Exercise-induced Bronchoconstriction Diagnostics: Impact of a Repeated Exercise Challenge Test

Norwegian University of Science and Technology1 site in 1 country20 target enrollmentAugust 2010

Overview

Phase
Not Applicable
Intervention
Not specified
Conditions
Exercise Induced Bronchoconstriction
Sponsor
Norwegian University of Science and Technology
Enrollment
20
Locations
1
Primary Endpoint
Forced expiratory volume in one second (FEV1)
Status
Completed
Last Updated
9 years ago

Overview

Brief Summary

The purpose of this study is to increase the knowledge of the possible diagnostic effect of exercise induced bronchoconstriction performing a repeated exercise challenge test.

Detailed Description

Prior studies have shown that the intensity influences the sensitivity of exercise challenge tests (ECT) and that a heart rate-based protocol does not ensure sufficient exercise intensity to induce bronchoconstriction.

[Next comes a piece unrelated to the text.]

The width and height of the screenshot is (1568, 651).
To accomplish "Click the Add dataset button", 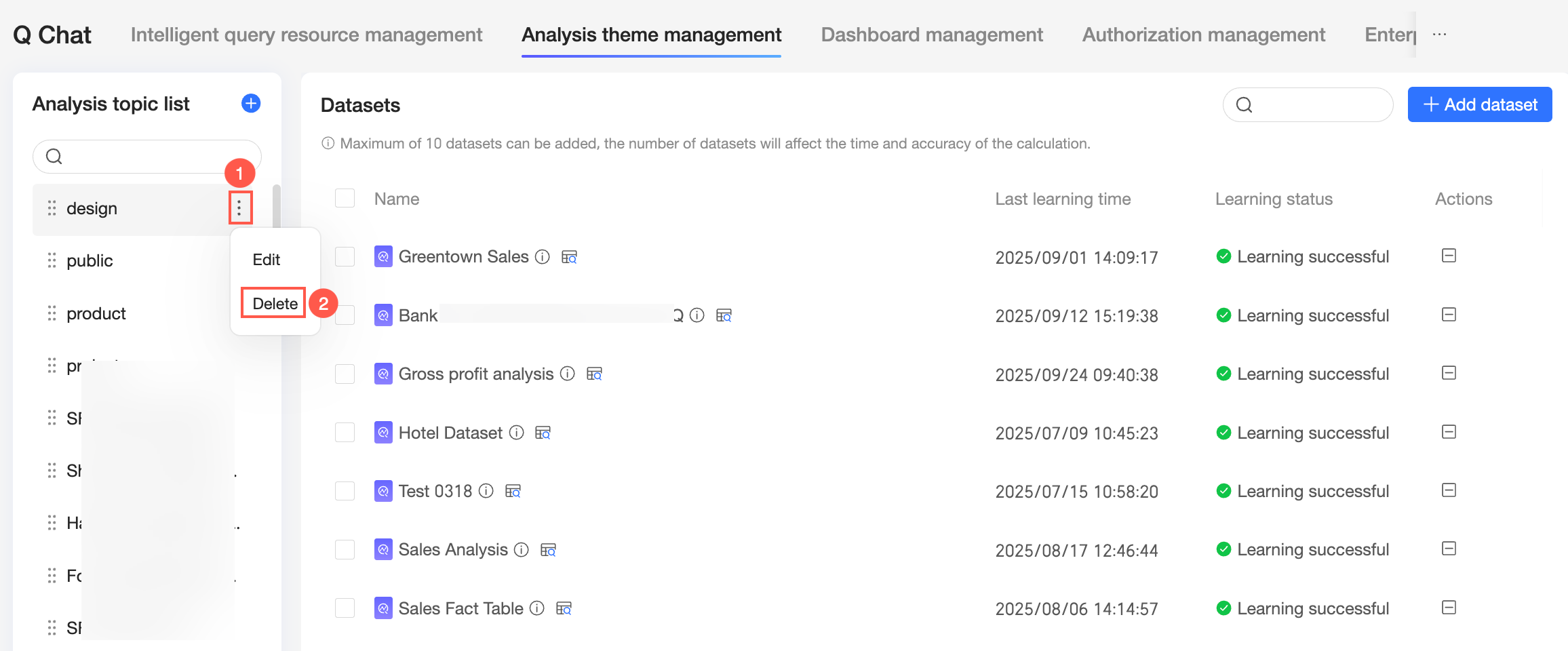I will (x=1480, y=104).
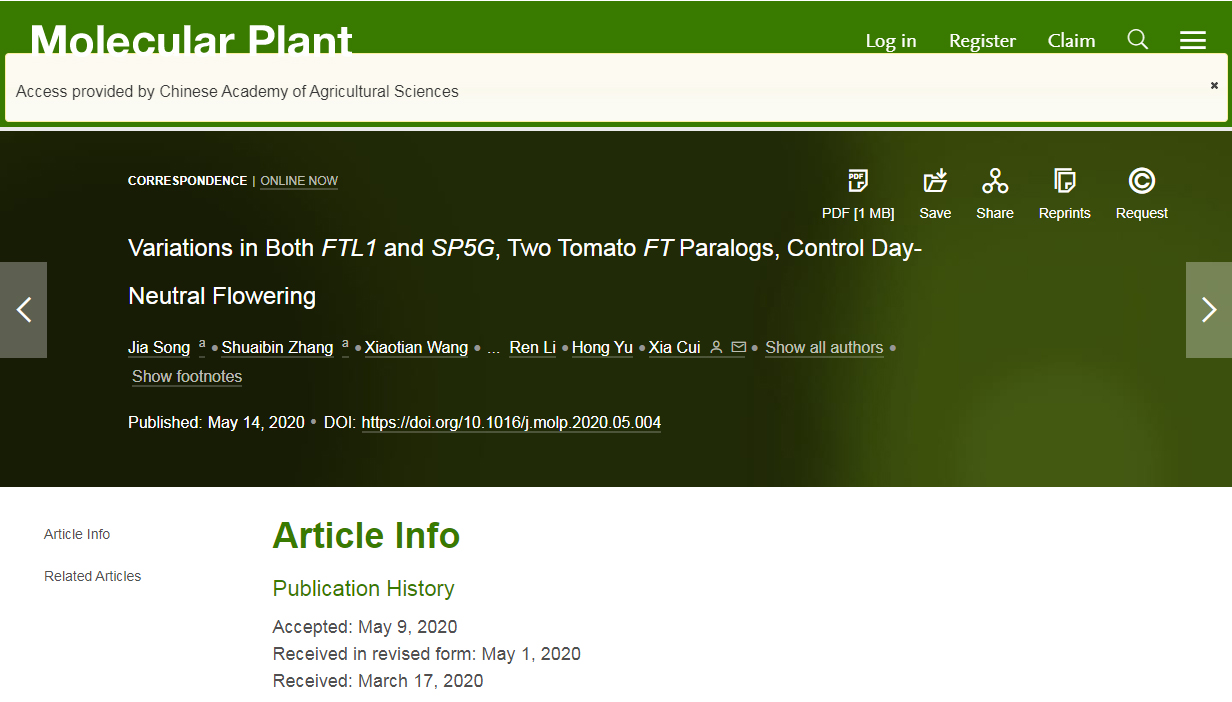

It is not common clinical practice to perform a pre ECT to establish maximal heart rate or maximal oxygen uptake. The heart rate formula recommended by ATS (HRmax= 220-age) is usually applied to determine recommended intensity of the ECT. Conducting a second ECT, based on the knowledge of the first test, introduce the possibility to adjust the intensity on an individual basis. In addition, based on clinical experience, patients may seem reluctant to perform maximal the first time they undergo an ECT on a treadmill. The hypothesis is that patients are less reluctant to perform maximal the second time they undergo the test when they are more accustomed to the procedure and the treadmill by itself.

Registry
clinicaltrials.gov
Start Date
August 2010
End Date
March 2011
Last Updated
9 years ago
Study Type
Observational
Sex
All

Investigators

Responsible Party
Sponsor

Eligibility Criteria

Inclusion Criteria

  • Referred to Klinikk for allergi og luftveissykdommer
  • Meet at least 3 out of 5 criteria (symptoms related to exercise):
  • Cough during exercise or within 5 minutes after exercise
  • Wheeze during exercise or within 5 minutes after exercise
  • Heavy breathing, expiratory in particular, during exercise or within 5 minutes after exercise (duration 5 minutes or more)
  • Improvement of physical fitness/breath is lacking despite of exercise intensification
  • Chest tightness during or after exercise
  • Patients former diagnosed with-and treated for asthma who have symptoms of EIB are included in the study.

Exclusion Criteria

  • Ongoing respiratory infection or recent respiratory infection, judged by the responsible doctor to be of importance of the result
  • The inability to perform an Exercise challenge test with maximum effort

Outcomes

Primary Outcomes

Forced expiratory volume in one second (FEV1)

Time Frame: up to 4 weeks

Secondary Outcomes

  • Forced vital capacity (FVC)(up to 4 weeks)
  • Forced expiratory flow at 50 % FVC(FEF50%)(up to 4 weeks)
  • Fractional exhaled nitric oxide (FENO)(up to 4 weeks)
  • Total lung capacity (TLC)(up to 4 weeks)
  • Specific airway resistance (sRAW)(up to 4 weeks)
  • Specific airway conductance (sGAW)(up to 4 weeks)
  • Residual volume (RV)(up to 4 weeks)
  • Diffusing capacity (TLCO)(up to 4 weeks)
  • Maximum voluntary ventilation (MVV)(up to 4 weeks)
  • Breathing reserve (BR)(up to 4 weeks)
  • Respiratory exchange ration (RER)(up to 4 weeks)
  • Oxygen uptake peak (VO2 peak)(up to 4 weeks)
  • Heart rate peak (HR peak)(up to 4 weeks)
  • Ventilation peak (VE peak)(up to 4 weeks)

Study Sites (1)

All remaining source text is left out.